RALEIGH, N.C. (AP) - North Carolina’s next Democratic governor has seen a deal he helped broker to repeal the state’s law limiting LGBT protections fall apart and had several of his powers stripped away by the state’s Republican-dominated legislature. And he hasn’t even been sworn in yet.
Gov.-elect Roy Cooper has vowed to keep his campaign promises to bend back the rightward course of the state. But with only a 10,000-vote victory over GOP Gov. Pat McCrory and bitter partisan distrust in this deeply divided state, he’s already slipped along the rocky path he must walk to work successfully with the legislature. And Republicans will maintain veto-proof majorities in 2017.
“My future negotiations with them are certainly going to have to be instructed by this,” a somber yet angry Cooper told reporters last week after the deal to repeal the law known nationally as the “bathroom bill” collapsed.
Two December special sessions, one of which saw raucous protests against Republicans and dozens of arrests, have created further strain in a divided state that chose Republicans Donald Trump for president and Richard Burr for U.S. Senate but went with a Democrat for governor.
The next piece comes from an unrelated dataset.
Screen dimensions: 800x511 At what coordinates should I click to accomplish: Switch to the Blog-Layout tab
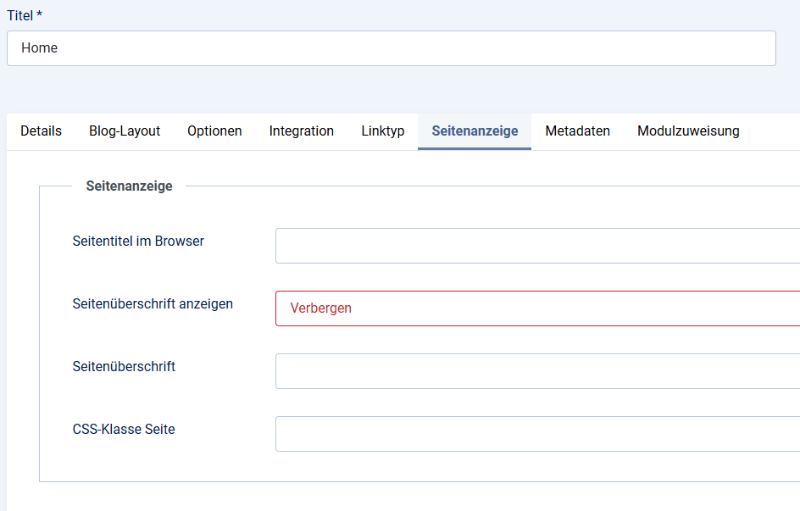pos(124,131)
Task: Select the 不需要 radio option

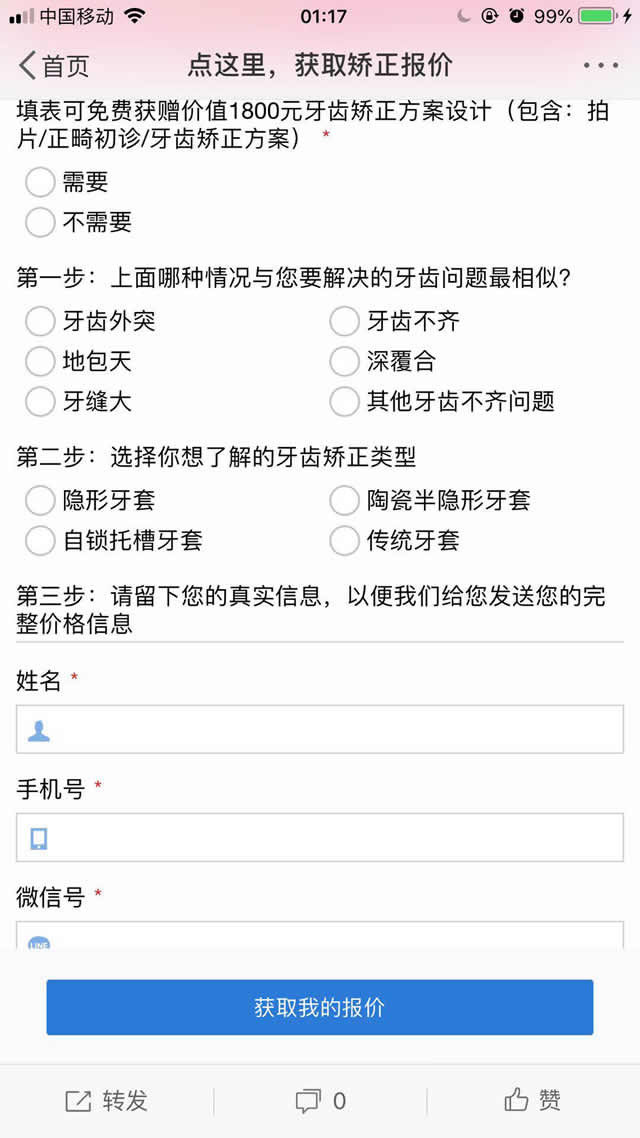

“There’s a complete lack of trust between the legislative leadership and Cooper at this point in time,” longtime state Democratic consultant Brad Crone said. “That does not bode well for an incoming governor.”
Missing out on ending House Bill 2 - which also directed transgender people to use bathrooms in public buildings corresponding to the sex on their birth certificate - prompted finger-pointing between Cooper and legislative leaders. It would have been a major accomplishment to repeal a bill that has been blamed for job losses, canceled concerts and sporting events, and staining North Carolina’s reputation.
“I think Roy Cooper did everything he could to sabotage a reasonable compromise,” said Senate leader Phil Berger, R-Rockingham.
Cooper shot back: “My mom and dad used to tell me that when you sat down and looked somebody in the eye and told them something you should keep your promise, and clearly they have not done so.”
Even before the General Assembly sessions, Cooper already was at a disadvantage.
Cooper is a 30-year veteran of state politics - 14 years in the legislature before 16 as attorney general - and claimed victory on election night. But it was another 27 days before McCrory conceded while dozens of ballot protests and a partial recount worked out the results.
Set to take office Jan. 1, Cooper hasn’t yet announced a single Cabinet appointment - something McCrory had done by this time after his 2012 election - and faces new hurdles for his choices. One law the General Assembly approved this month requires his Cabinet choices be confirmed by legislators. The state Constitution gives the Senate the ability to “advise and consent” to the governor’s appointees by a majority vote, but that provision hadn’t been used in at least several decades.
GOP legislators argued they are only rebalancing the powers between the legislative and executive branches, but Democrats and their allies call it a brazen, unlawful power grab.
Another law reduces the number of political appointees Cooper can hire. Republicans had expanded the number of such policymaking jobs for McCrory from 400 to 1,500. That number goes back down to 425 for Cooper.
Cooper previously threatened lawsuits to challenge the efforts to scale back his power. “They will see me in court,” he told The Charlotte Observer last week.
Even as lawmakers held special sessions, the board of North Carolina’s private nonprofit tasked with luring companies to the state - now filled with appointees from McCrory and the legislature - passed a bylaw change that will make it hard for Cooper to put his board choices on quickly.
The bad blood with lawmakers could portend Cooper’s difficulties to follow through on other campaign platform planks, such as accelerating public education funding and shifting tax burdens away from the middle class. He’s also vowed to preserve voting and abortion rights, after Republicans passed laws in 2013 scaling back early in-person voting and extending the abortion waiting period to three days.
But both Cooper and GOP lawmakers have said they could locate areas of agreement.
“I am optimistic that we can strike a good balance with the governor-elect in trying to build a consensus agenda and move our state forward,” said Rep. David Lewis, R-Harnett, chairman of the powerful House Rules Committee. “Relationships have changed between the legislative and the executive branch, but that doesn’t mean …. we can’t work together.”